Last weekend Gareth and I watched Hayao Miyazaki’s animated film Castle in the Sky and suddenly Sara Varon’s Robot Dreams had even more meaning for me. Gareth owns all of Miyazaki’s films, but given our limited movie-watching time I’ve been slow to work my way through the canon. Color me clueless, then, that one of my favorite graphic novels of the year includes several clever nods to this movie — the most obvious being that Varon’s robot borrows Castle in the Sky from the library and watches it; the most important being that her robot bears a striking similarity to those of Miyazaki’s creation (though he’s considerably smaller).
By now most of you have probably seen or at least heard about Robot Dreams, the wordless graphic novel about two friends, a dog and a robot, who are seperated when a terrible thing comes between them — rust. (You can read an excerpt on the First Second website if you haven’t yet experienced this book for yourself.) Crisp color, beautiful brushwork, wonderful details, and quirky characters — these are the Varon trademarks and the reason she’s currently charming the socks off readers aged 8 to 80.
Most of the book world began discovering Sara’s visual charms with the publication last year of her picture book Chicken and Cat. A lucky few of us, though, are the proud owners of her earlier graphic novel Sweaterweather, which is now sadly out of print. I urge you to go in search of a copy at your favorite source for out of print books, as it’s a doozy of a graphic novel, and a fitting choice, timing-wise, for those of us heading into sweater weather right about now.
Sara has kindly given you the chance to preview the book by posting three of its short comic stories on her website. Learn about the dangers of smoking (for snowmen) from the book’s winter comic. Catch a character reading Bitch magazine in alphabet sandwiches. And be sure to introduce all the turtle-loving knitters in your life to the turtle comic. There are also a few pages available on an old comicon.com interview with Sara.

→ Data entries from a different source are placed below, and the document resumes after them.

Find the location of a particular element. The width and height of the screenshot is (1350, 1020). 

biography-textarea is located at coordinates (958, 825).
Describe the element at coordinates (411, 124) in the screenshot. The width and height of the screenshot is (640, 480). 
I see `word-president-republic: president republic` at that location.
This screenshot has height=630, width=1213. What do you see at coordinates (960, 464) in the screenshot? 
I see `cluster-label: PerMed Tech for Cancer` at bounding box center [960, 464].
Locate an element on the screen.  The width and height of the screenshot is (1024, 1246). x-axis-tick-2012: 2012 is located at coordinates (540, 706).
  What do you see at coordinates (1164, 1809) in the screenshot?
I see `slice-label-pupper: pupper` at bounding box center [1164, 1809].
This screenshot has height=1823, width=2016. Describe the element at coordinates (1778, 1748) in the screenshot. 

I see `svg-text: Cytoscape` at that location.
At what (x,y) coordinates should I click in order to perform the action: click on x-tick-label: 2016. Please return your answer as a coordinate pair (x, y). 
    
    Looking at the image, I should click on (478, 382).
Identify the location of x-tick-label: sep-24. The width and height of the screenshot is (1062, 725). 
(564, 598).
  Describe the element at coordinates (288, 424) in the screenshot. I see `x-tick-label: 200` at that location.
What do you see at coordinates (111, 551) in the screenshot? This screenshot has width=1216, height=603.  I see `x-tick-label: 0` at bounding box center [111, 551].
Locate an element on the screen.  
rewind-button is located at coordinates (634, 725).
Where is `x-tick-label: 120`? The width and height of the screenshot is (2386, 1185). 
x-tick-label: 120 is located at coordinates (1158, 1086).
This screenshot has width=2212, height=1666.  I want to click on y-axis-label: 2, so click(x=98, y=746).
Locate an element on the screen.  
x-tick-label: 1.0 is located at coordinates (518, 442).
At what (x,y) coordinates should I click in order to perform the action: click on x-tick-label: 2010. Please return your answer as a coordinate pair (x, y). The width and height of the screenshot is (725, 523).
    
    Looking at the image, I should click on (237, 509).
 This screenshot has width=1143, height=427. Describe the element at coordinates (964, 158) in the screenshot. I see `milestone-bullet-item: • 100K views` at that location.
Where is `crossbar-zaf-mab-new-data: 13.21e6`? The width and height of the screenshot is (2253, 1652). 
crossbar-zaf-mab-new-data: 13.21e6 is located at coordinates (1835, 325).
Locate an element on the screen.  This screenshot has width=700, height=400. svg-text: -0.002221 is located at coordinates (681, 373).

If you’re charmed by Varon’s work and looking for something with a similar simplicity and sweetness (but considerably more text), I’d recommend trying Good-bye, Chunky Rice by Craig Thompson. After you’ve fallen in love with Craig’s work (be sure to read Blankets) you can join me in my eager anticipation of his long-awaited graphic novel Habibi. Every now and then Craig posts a few pages from the book (which he now says is likely to be released in 2009) on his blog.